To Western ways of thinking there’s so much craziness about Japanese society that it seems odd to consider that explicit pictures of genitals remain forbidden, which is why much of Massive: Gay Erotic Manga’s content is being seen uncensored for the first time, yet outside its country of creation. And this is from a country with a massive market for gay comics. North American censorship laws are technically far more relaxed, but explicit material is still largely confined to a ghetto, distributors and retailers either fearing community outrage or sharing the views that prompt it.

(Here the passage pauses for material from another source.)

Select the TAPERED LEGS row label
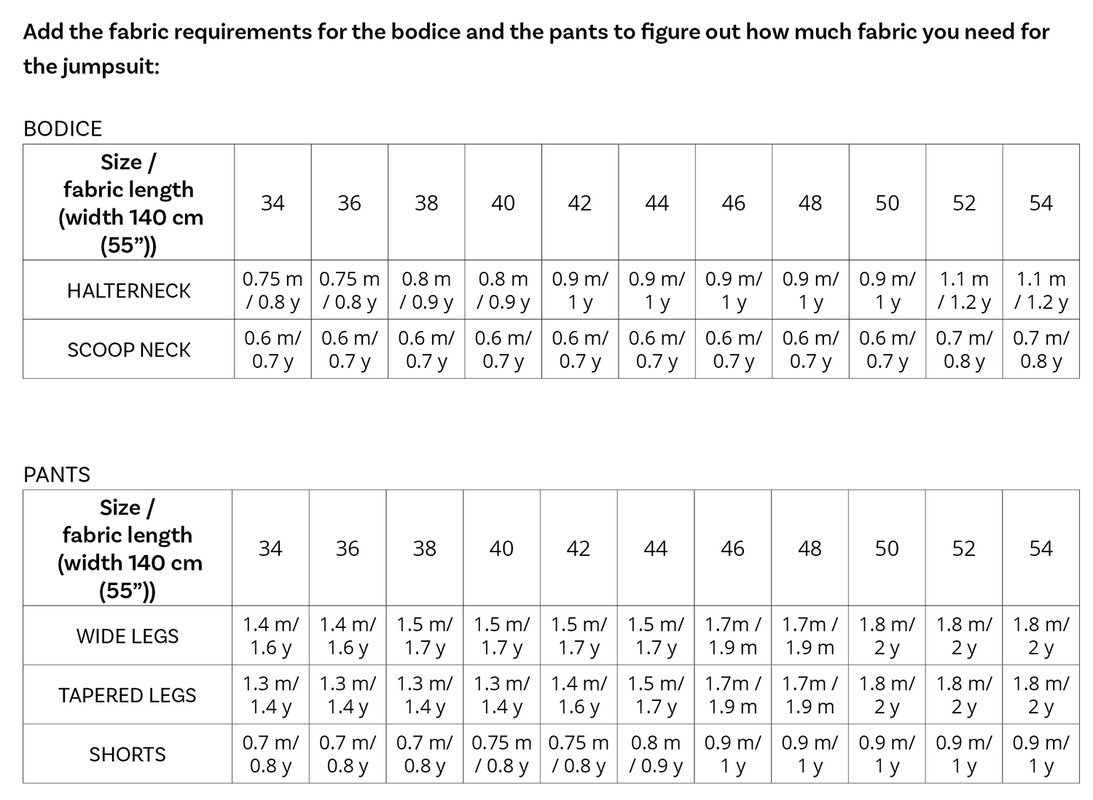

It all makes Massive both a groundbreaking publication and simultaneously one that’s much needed, and it lives up to both billing and stature.

In common with most uncategorised manga, this content is designed to be read quickly, and there’s a certain irony that far more time will be spent reading the contextualisation, the creator biographies, and about the packaging, translation and formatting than the strips themselves, which are largely brief spurts, if you will.

Nine artists are featured, starting with Gengoroh Tagame, first anthologised by PictureBox in 2013, and in common with all other creators introduced by a biographical career trajectory overview. He’s a stunning artist who’s studied anatomy, yet nevertheless supplies the occasional stumpy figure for panel-fitting convenience. His tale set in a World War II prisoner of war camp is the least explicit in the book, yet one of steamy sadistic passion effectively told.

The remaining selections are chosen to be diverse, to show the fullest possible diaspora of gay manga, with the running order of creators being Inu Yoshi, Kumada Poohsuke, Takeshi Matsu, Jiraiya, Gai Mizuki, Fumi Miyabi, Seizoh Ebisubashi and Kazuhide Ichikawa. Fantasy is all, and these range from the joyously hilarious caveman excess provided by Jiraiya (who also supplies the book’s sole naked woman) to Miyabi’s novel method villagers have when it comes to dealing with a demon. Almost all Mizuki’s content is explicit sex, although with a comic twist, a frequent theme as many stories are also very funny. Ebisubashi’s cautionary tale of teacher Mr Tokugawa’s private exhibitionism (sample art right) toys with the clichés of scripted sex films down to the pseudo-documentary narrative descriptions, while Ichikawa comes up with a novel manner of Yakuza bosses settling their differences. Some strips are out and out excess, while others such as Matsu’s clever use of illustration as fantasy aid retain a subtlety (sample art left).

A second connecting factor is present. These are all great artists and the diversity covered is astounding with very little crossover between the styles. Poohsuke is represented by two completely different works, one that could almost be a newspaper strip in execution, and the other fetishistic brutality concerning foot worship. You’d not consider it to be the work of the same person without the explanation. For all the wonder of the art, however, the stories are largely simple and straightforward. They represent a genre, but don’t stun with their insight or approach.

Massive: Gay Erotic Manga and the Men Who Make It grew from the enthusiasm of Anne Ishii, Chip Kidd and Graham Kolbeins, astounded that despite the popularity of Yaoi, more sedate gay manga, no-one considered anthologising the explicit material. While the selection is of necessity a starting point rather than encyclopedic it’s difficult to imagine the curation could be better.